Suppose you want to create a neural classifier for images. Suppose the image is 28 by 28 = 784 pixels and each pixel value is a number (or possibly three numbers representing red, green, blue). If you use a traditional ANN you can just create a network with 784 input nodes.

But if you want to use an SNN, it’s not entirely obvious how to represent the image input data as a spike train. A well-known benchmark dataset for image recognition is called the MNIST (modified National Institute of Standards and Technology) handwritten digit database. The dataset consists of 70,000 28 x 28 pixel images of a single digit (0 to 9). Each pixel is a grayscale intensity value between 0 = 00h (no stroke) and 255 = FFh (dark stroke). The dataset is divided into a 60,000-item set for training (6,000 instances of each digit) and a 10,000-item set for testing (1,000 instances of each digit). An example of a ‘5’ digit is shown below.


This is the first image in the MNIST images training data.
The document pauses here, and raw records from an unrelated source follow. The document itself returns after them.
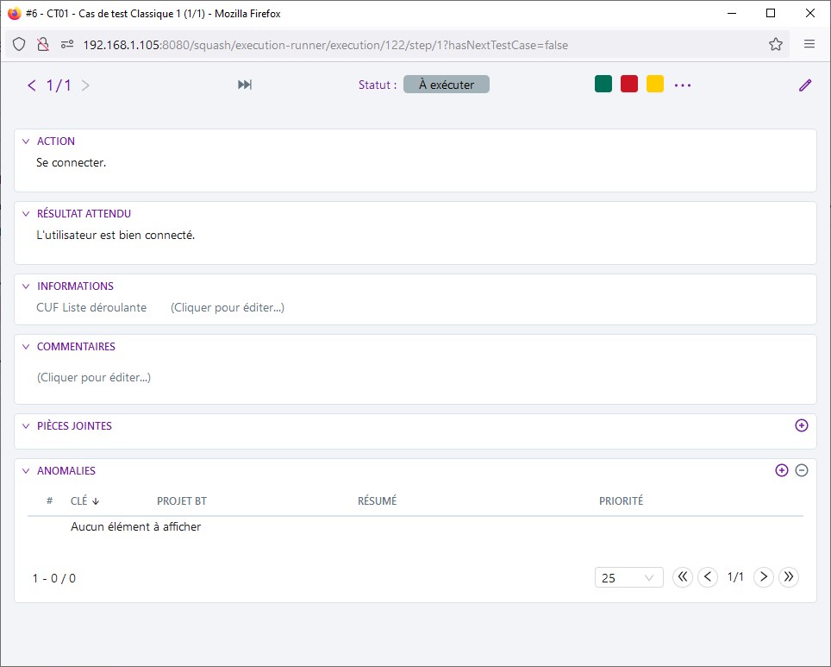Go to the previous step arrow
The width and height of the screenshot is (831, 667).
[x=32, y=85]
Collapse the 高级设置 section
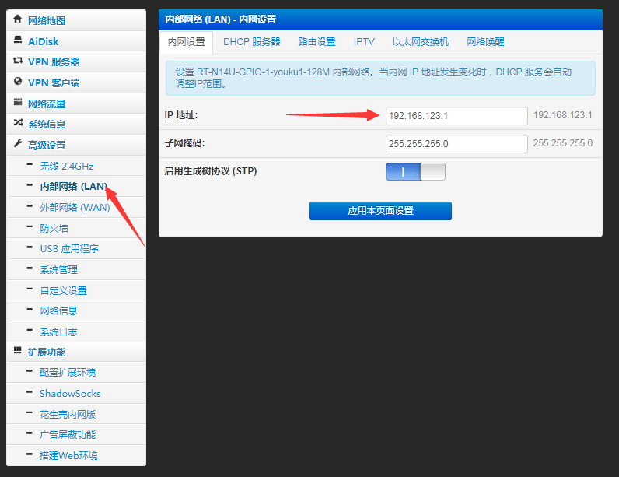The height and width of the screenshot is (477, 619). [47, 145]
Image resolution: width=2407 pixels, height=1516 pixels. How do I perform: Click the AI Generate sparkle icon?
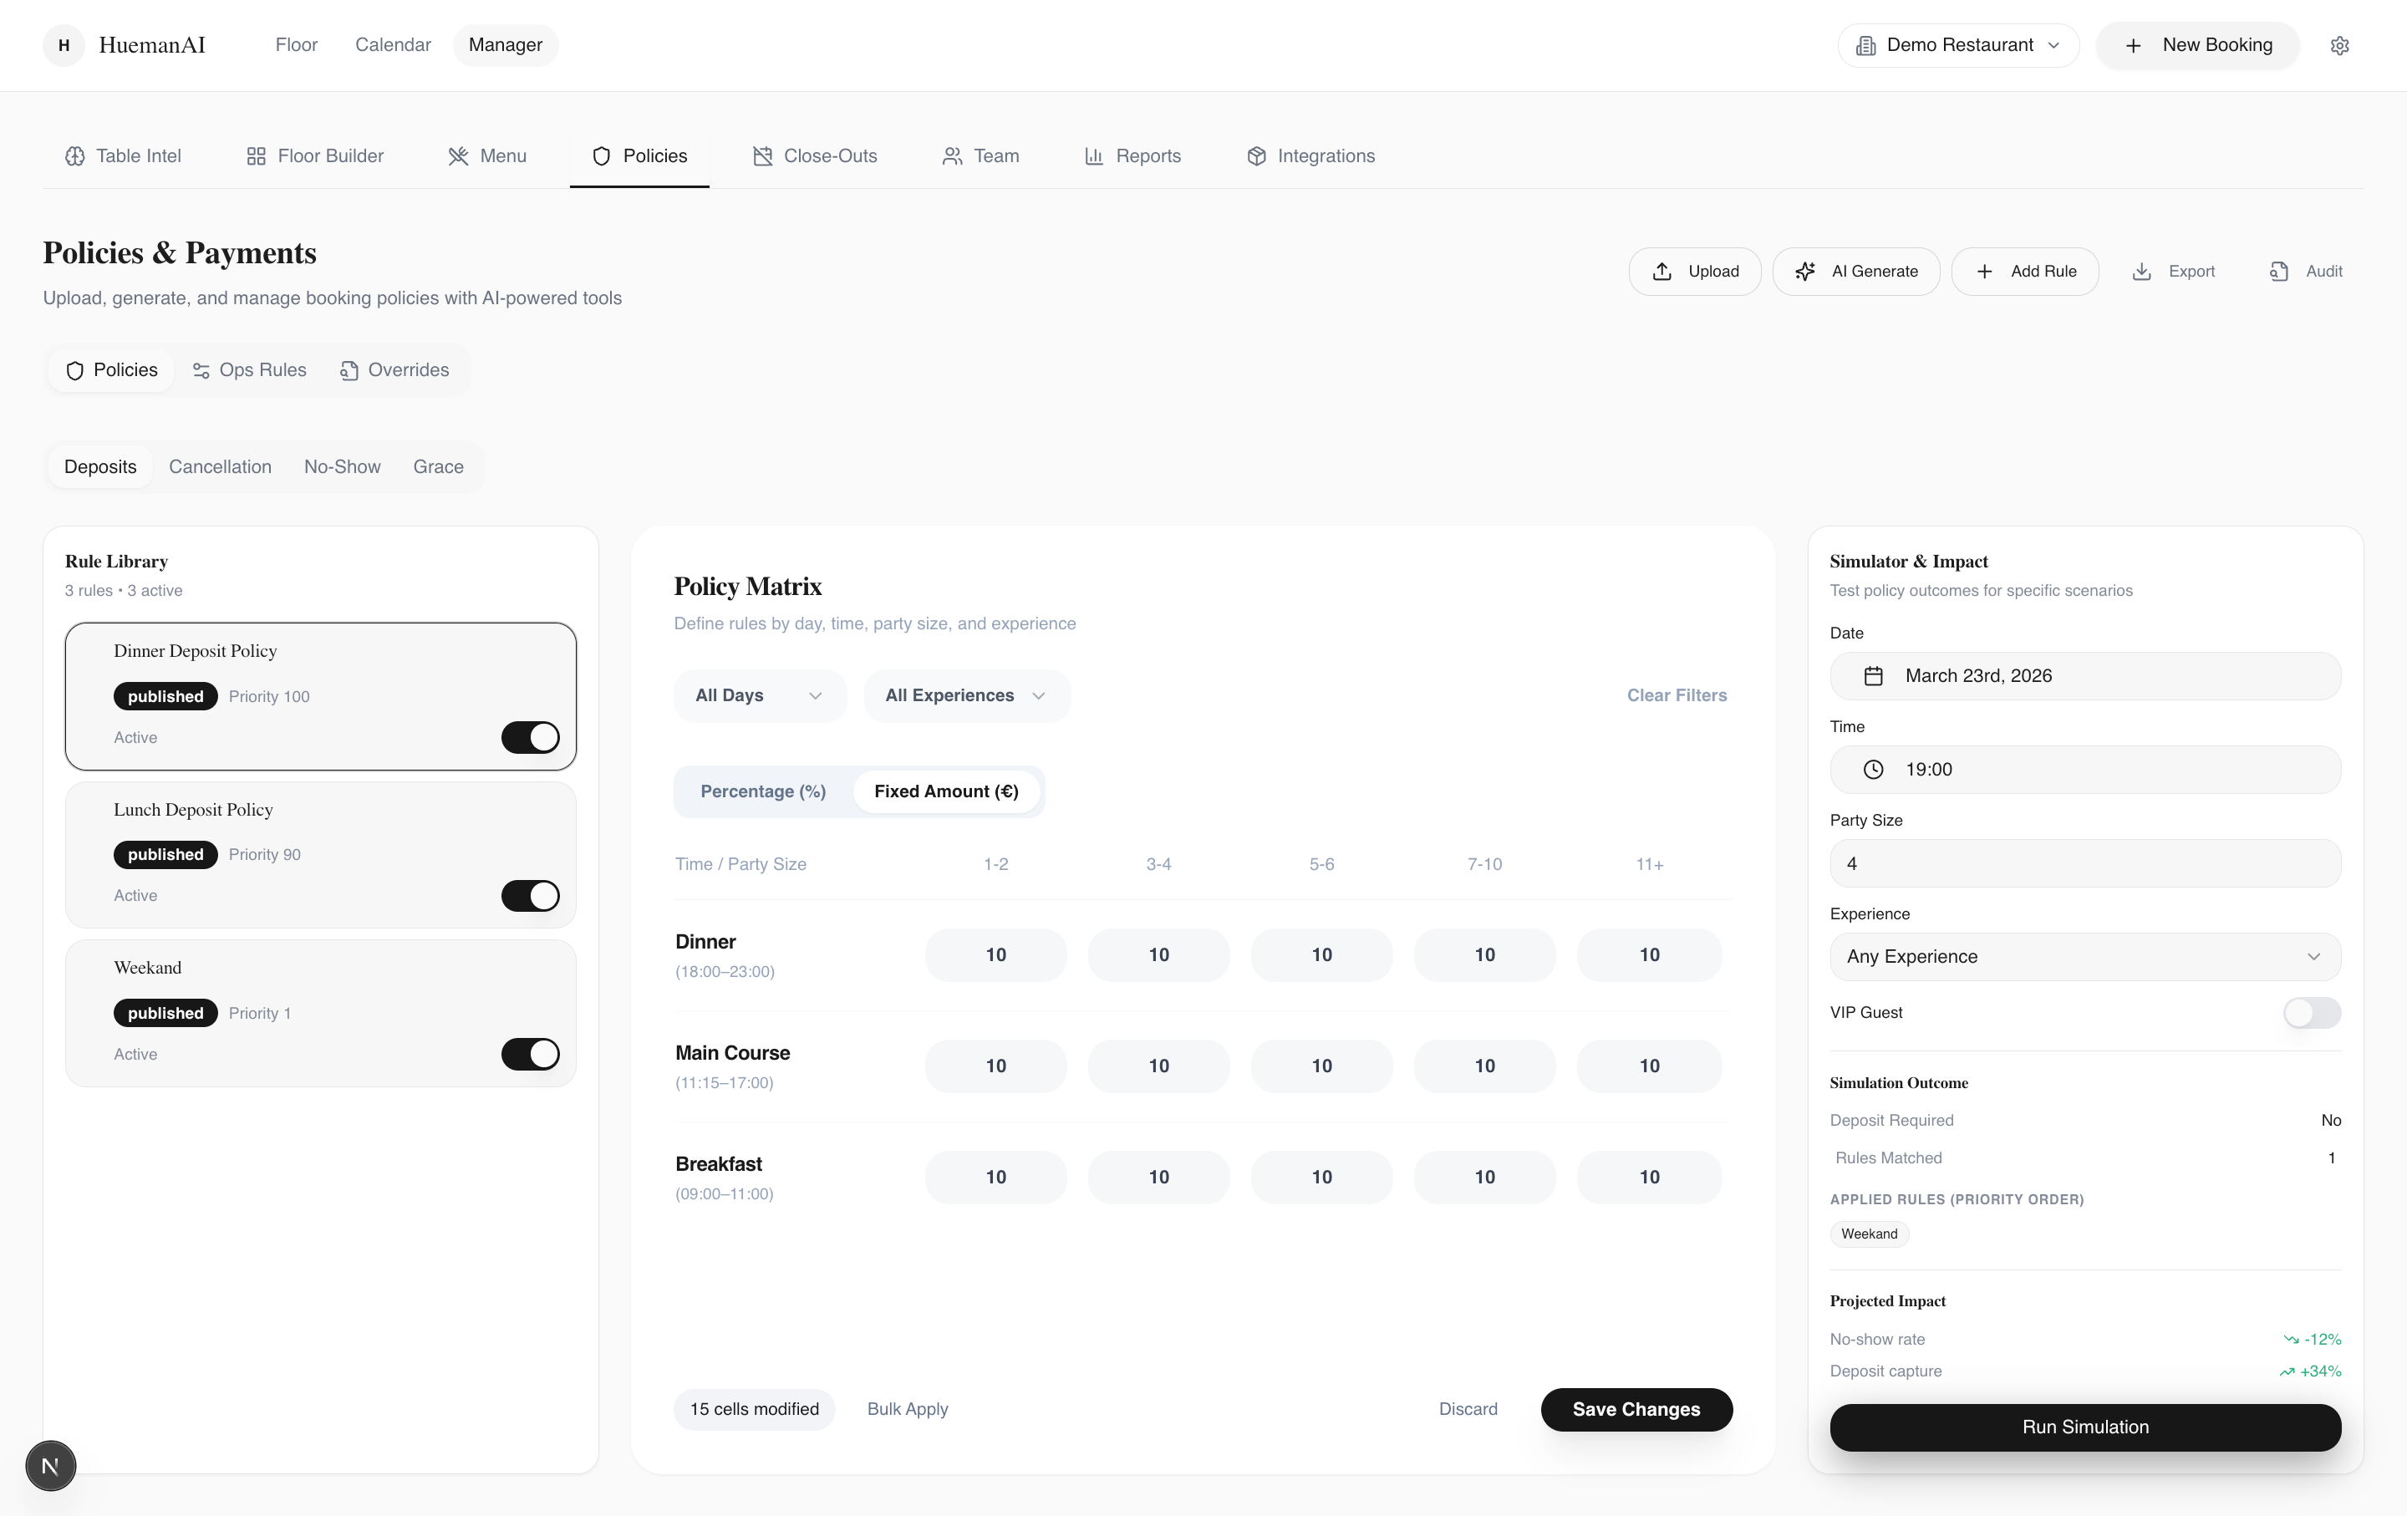1804,272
One approach for representing an MNIST image using spike trains is to create a set of 28 * 28 = 784 spike train sequences where each sequence has a firing rate that is proportional to the pixel value, as demonstrated in my blog post at https://jamesmccaffreyblog.com/2019/12/13/generating-artificial-spike-trains-for-spiking-neural-networks/. For example, pixels with small values will be assigned a small firing rate and generate mostly 0-values in their associated spike train. Pixel values that are moderate in magnitude, such as 126 = 7Eh, will be assigned a moderate firing rate and generate roughly 50% spiking 1 values and 50% non-spiking 0 values. Pixel values that are large, such as 255 = FFh will be assigned a large firing rate and generate spike trains that are mostly 1 values.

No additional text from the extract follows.